Second, China can encourage active local participation and ownership to foster an environment conducive to technology transfer. China can enhance its own transparency through more effective data collection and regular reporting to counter misinformation and address adverse impacts on the environment as they appear. Dismantling the technical barriers that Chinese enterprises face in meeting global ESG standards will also enable technology transfer between China and Africa to become more sustainable and locally and internationally accepted. Additionally, focusing on impactful research and development partnerships and empowering local actors could drive a locally led green technology innovation ecosystem in the region.

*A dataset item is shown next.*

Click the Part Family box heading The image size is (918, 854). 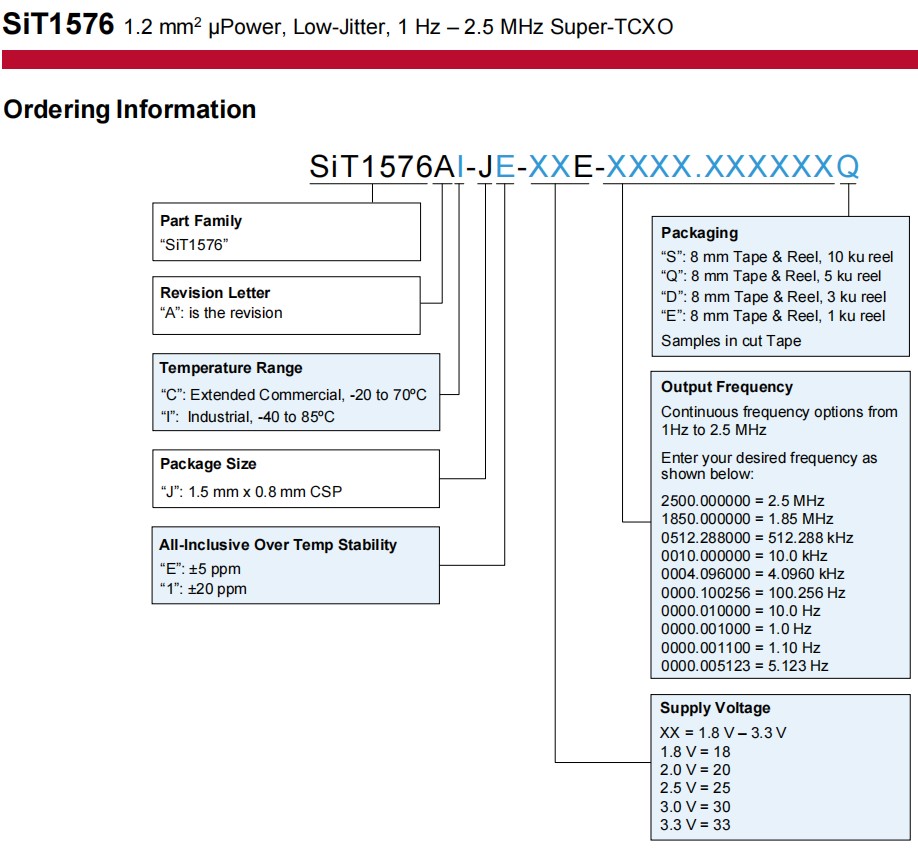[x=201, y=221]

Third, China can harness the potential of innovative financing. In the post COVID-19 context, it will be increasingly difficult to secure sovereign guarantees from many African governments that are facing debt servicing difficulties due to the pandemic and its consequent economic shocks. Renewable energy can be a very good piloting sector for encouraging project finance and equity investment because government auctions and procurement have become the mainstream practice for wind and solar energy activities worldwide, including in Africa. China can leverage public funds to catalyze private investment. Rather than blending finance project by project, a paradigm shift in establishing green development partnerships or funds with multilateral development banks could also help scale up efforts.
The author is vice-president of the Center for International Knowledge on Development. The author contributed this article to China Watch, a think tank powered by China Daily.
The views don't necessarily reflect those of China Daily.